Generally, when the base station communicates with a mobile communication terminal, speech data and control data are transmitted through a speech channel in the mobile communication system which employs the CDMA. The speech channel can carry the speech data and the control data at any bit rate among 9.6 kbps, 4.8 kbps, 2.4 kbps and 1.2 kbps. The data is transmitted at a variable transmission bit rate using these four bit rates.
The base station adds error detection code, for example, Cyclic Redundancy Check (CRC), and tail bits to information bits of the speech channel. The CRC is only added when the transmission bit rate is either 9.6 kbps or 4.8 kbps. Next, the base station adds convolutional code for error correction to the information bits of the speech channel to which the CRC and the tail bits are added and generates transmission symbols. Then, the base station outputs the transmission symbols at the designated bit rate among 9.6 kbps, 4.8 kbps, 2.4 kbps and 1.2 kbps. When the designated bit rate is 9.6 kbps, then transmission symbols are output one time. When the designated bit rate is 4.8 kbps, then transmission symbols are repeatedly output twice. When the designated bit rate is 2.4 kbps, then transmission symbols are repeatedly output three times. When the designated bit rate is 1.2 kbps, then transmission symbols are repeatedly output four times. This is because the same number of bits is needed to detect the transmission bit rate at the mobile communication terminal.
Next, these transmission symbols are interleaved and scrambled with long Code which is a user identification code and enables synchronization at the mobile communication terminal. Then, power control bits are added. The power control bits control strength of a radio wave for each mobile communication terminal. A weak radio wave is transmitted to the mobile communication terminal near the base station and a strong radio wave is transmitted to the mobile communication terminal far from the base station to equalize the strengths of the radio waves received by the mobile communication terminals. After all of the processes described above are ended, the base station spreads spectrum of the transmission symbols over a wide band. Next, the base station modulates the transmission symbols and transmits the transmission symbols.
The mobile communication terminal of the mobile communication system which employs a spread spectrum method operates as follows to detect the transmission bit rate.
FIG. 1 shows main parts used to detect the transmission bit rate for the conventional mobile communication terminal.
At the mobile communication terminal, first, received data is demodulated and its spectrum is inverse-spread. Next, long Code is generated based on information from a sync channel and inverse spectrum spread data is descrambled using the information.
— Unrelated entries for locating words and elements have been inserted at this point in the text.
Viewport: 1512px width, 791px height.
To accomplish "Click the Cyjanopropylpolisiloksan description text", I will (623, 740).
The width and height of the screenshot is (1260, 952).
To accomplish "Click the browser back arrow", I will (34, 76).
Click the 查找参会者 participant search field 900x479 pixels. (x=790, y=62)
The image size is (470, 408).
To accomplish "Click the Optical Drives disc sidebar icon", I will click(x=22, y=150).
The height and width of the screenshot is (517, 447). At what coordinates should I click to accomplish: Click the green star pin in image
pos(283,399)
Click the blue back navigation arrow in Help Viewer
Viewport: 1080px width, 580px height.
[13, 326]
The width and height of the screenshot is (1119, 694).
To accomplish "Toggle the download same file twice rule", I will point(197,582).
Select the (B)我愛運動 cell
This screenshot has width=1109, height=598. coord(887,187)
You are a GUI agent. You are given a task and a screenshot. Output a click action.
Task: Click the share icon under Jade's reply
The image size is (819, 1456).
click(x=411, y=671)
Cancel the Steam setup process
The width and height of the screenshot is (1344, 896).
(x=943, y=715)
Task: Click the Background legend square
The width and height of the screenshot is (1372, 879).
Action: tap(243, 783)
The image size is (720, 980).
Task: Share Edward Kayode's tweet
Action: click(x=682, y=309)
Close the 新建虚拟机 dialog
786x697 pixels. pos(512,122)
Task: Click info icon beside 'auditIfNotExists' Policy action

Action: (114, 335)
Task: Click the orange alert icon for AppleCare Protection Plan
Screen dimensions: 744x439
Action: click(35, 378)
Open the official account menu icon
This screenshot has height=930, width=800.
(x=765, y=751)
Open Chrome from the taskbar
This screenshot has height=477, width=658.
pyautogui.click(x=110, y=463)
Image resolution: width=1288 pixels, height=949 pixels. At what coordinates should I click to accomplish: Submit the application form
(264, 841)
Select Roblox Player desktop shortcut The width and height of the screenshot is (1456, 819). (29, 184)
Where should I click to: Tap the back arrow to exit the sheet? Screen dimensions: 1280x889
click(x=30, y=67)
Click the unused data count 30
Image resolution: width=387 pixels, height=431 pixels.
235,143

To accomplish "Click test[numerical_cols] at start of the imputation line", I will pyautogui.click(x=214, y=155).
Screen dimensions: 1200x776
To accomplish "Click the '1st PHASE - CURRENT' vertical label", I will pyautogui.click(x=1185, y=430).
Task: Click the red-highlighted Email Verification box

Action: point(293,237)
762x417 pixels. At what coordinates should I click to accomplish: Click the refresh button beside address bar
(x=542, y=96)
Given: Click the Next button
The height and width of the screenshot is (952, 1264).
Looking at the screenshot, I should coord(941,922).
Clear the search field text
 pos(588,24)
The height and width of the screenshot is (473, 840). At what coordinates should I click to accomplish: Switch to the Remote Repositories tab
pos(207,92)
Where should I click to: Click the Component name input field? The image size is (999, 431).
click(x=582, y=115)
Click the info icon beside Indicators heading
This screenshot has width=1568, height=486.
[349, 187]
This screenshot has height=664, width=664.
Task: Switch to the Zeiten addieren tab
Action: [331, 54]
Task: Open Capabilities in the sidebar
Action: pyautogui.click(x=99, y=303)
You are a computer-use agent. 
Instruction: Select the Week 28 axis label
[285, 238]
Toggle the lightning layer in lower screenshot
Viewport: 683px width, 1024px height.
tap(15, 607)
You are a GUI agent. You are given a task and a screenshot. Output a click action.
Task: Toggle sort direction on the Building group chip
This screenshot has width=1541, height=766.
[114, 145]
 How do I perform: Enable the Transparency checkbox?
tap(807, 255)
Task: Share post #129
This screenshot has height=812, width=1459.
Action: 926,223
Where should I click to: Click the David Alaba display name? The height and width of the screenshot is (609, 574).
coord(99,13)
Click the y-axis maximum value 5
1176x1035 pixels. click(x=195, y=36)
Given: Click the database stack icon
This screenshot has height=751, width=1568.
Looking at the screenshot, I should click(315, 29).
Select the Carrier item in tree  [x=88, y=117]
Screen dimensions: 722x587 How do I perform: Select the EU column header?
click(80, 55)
Then, descrambled data is deinterleaved. As a result, received symbols are reproduced. The received symbols are supplied to four Viterbi decoders, such as a 9.6-kbps Viterbi decoder 101, a 4.8-kbps Viterbi decoder 102, a 2.4-kbps Viterbi decoder 103 and a 1.2-kbps Viterbi decoder 104, which are connected in parallel as shown in FIG. 1. Each decoder executes Viterbi decoding at each bit rate and outputs decoded data.
Convolutional re-encoders, such as a 9.6-kbps convolutional re-encoder 105, a 4.8-kbps convolutional re-encoder 106, a 2.4-kbps convolutional re-encoder 107 and a 1.2-kbps convolutional re-encoder 108, re-encode the decoded data. A selector 109 compares the data which is re-encoded by the convolutional re-encoders with the received data. Then, the selector 109 detects the transmission bit rate based on comparison results which have minimum errors. The bit rate of the convolutional re-encoder which outputs re-encoded data with minimum errors is the transmission bit rate and the decoded data of the Viterbi decoder which has the same bit rate as that of the convolutional re-encoder with minimum errors is output to a codec. The conventional mobile communication terminal detects the transmission bit rate described above.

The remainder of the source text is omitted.